Vietnamese ID Card OCR

Overview

This project implements an Optical Character Recognition (OCR) system specifically designed to extract information from Vietnamese ID cards (both old and new formats). It utilizes a combination of deep learning models for robust detection and recognition, presented through an interactive Streamlit web application.

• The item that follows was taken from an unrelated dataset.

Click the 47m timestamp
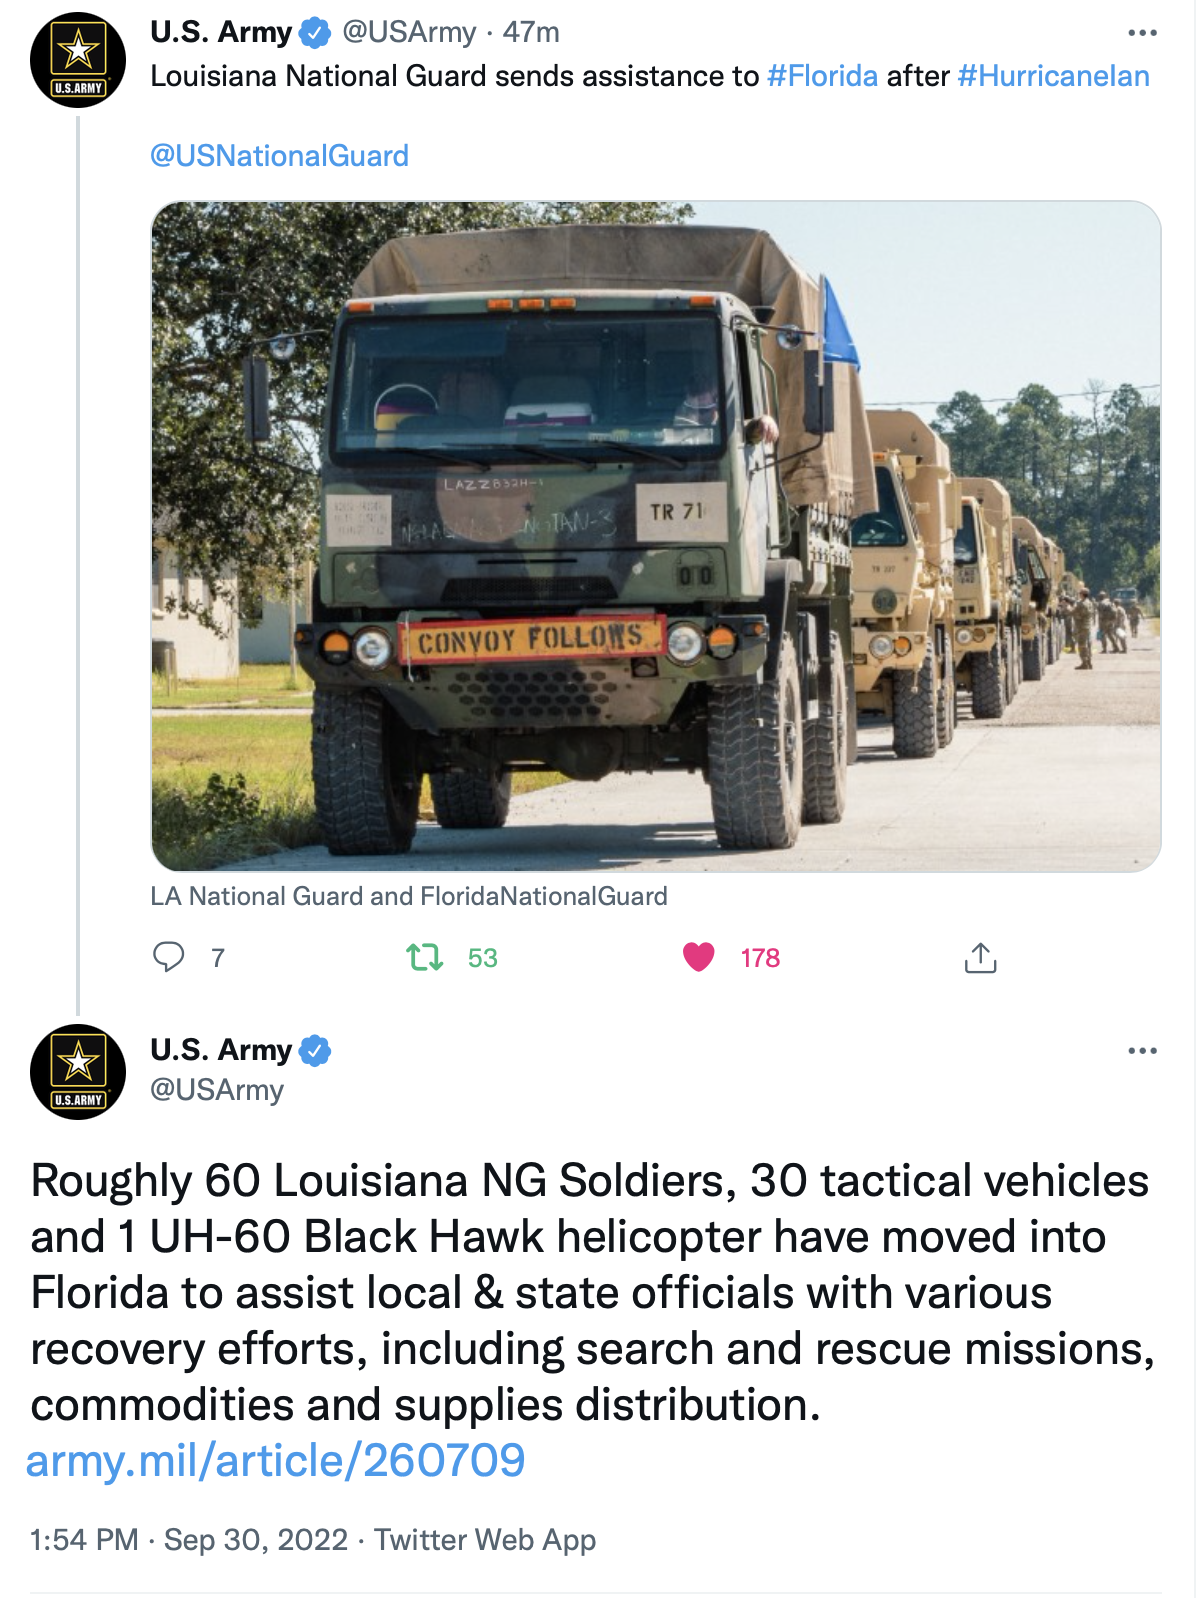531,33
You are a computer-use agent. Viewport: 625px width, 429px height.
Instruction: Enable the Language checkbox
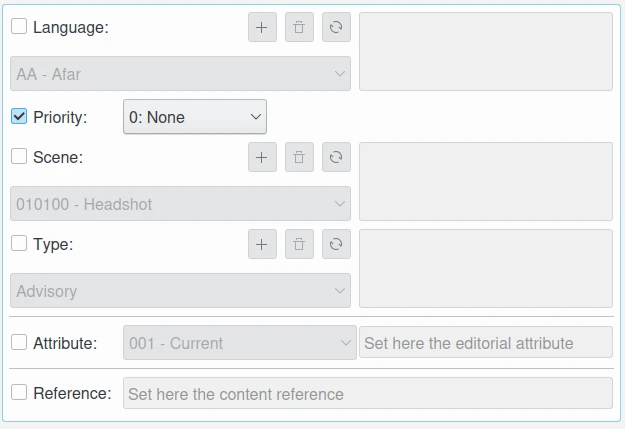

The system performs the following key steps:

ID Card Detection & Alignment: Detects the ID card in an input image using a YOLO model trained to find corners.
Perspective Correction: Warps the detected ID card region to obtain a top-down, rectangular view.
Orientation Correction: Uses QR code detection (if present) to ensure the card is correctly oriented.
Text Detection: Employs both YOLO and PaddleOCR's detection model (DB) to locate text regions within the aligned ID card image. Results are fused using Weighted Boxes Fusion (WBF) for improved accuracy.
Text Recognition: Uses the VietOCR library (VGG-Transformer) to recognize the Vietnamese text within the detected regions.
Information Extraction: Parses the recognized text using regular expressions and heuristics to extract key fields like ID number, name, date of birth, gender, nationality, place of origin, and place of residence.
QR Code Decoding: Detects and decodes the QR code present on newer ID cards.
User Interface: Provides a simple Streamlit interface for uploading ID card images and viewing the extracted results.

Features

Supports both old and new Vietnamese ID card formats.
Automatic perspective and orientation correction.
Robust text detection using YOLO and DB model fusion.
High-accuracy Vietnamese text recognition with VietOCR.
Structured extraction of key ID card fields.
QR code detection and decoding.
Interactive web interface powered by Streamlit.
Utilizes GPU acceleration if available (PyTorch/PaddlePaddle).

Technology Stack

Programming Language: Python 3.9+
Core Libraries:
- OpenCV (opencv-python): Image processing, perspective transform, drawing.
- PyTorch: Backend for YOLO and VietOCR models.
- Ultralytics YOLO: ID card corner detection and text detection.
- PaddlePaddle (paddlepaddle): Backend for PaddleOCR.
- PaddleOCR (paddleocr): Text detection (DB model).
- VietOCR (vietocr): Vietnamese text recognition.
- Streamlit: Web application framework.
- NumPy: Numerical operations.
- QReader (qreader): QR code detection and decoding.
- Ensemble-Boxes (ensemble-boxes): Weighted Boxes Fusion for detection results.
- Transformers (transformers): (Optional, used for text correction model)
- Levenshtein (python-Levenshtein): String similarity for text correction.
Models:
- Custom YOLOv11n: For ID card corner detection.
- Custom YOLO: For text field detection.
- PaddleOCR DB: For text field detection.
- VietOCR VGG-Transformer: For Vietnamese text recognition.
- bmd1905/vietnamese-correction-v2: (Optional) For text correction.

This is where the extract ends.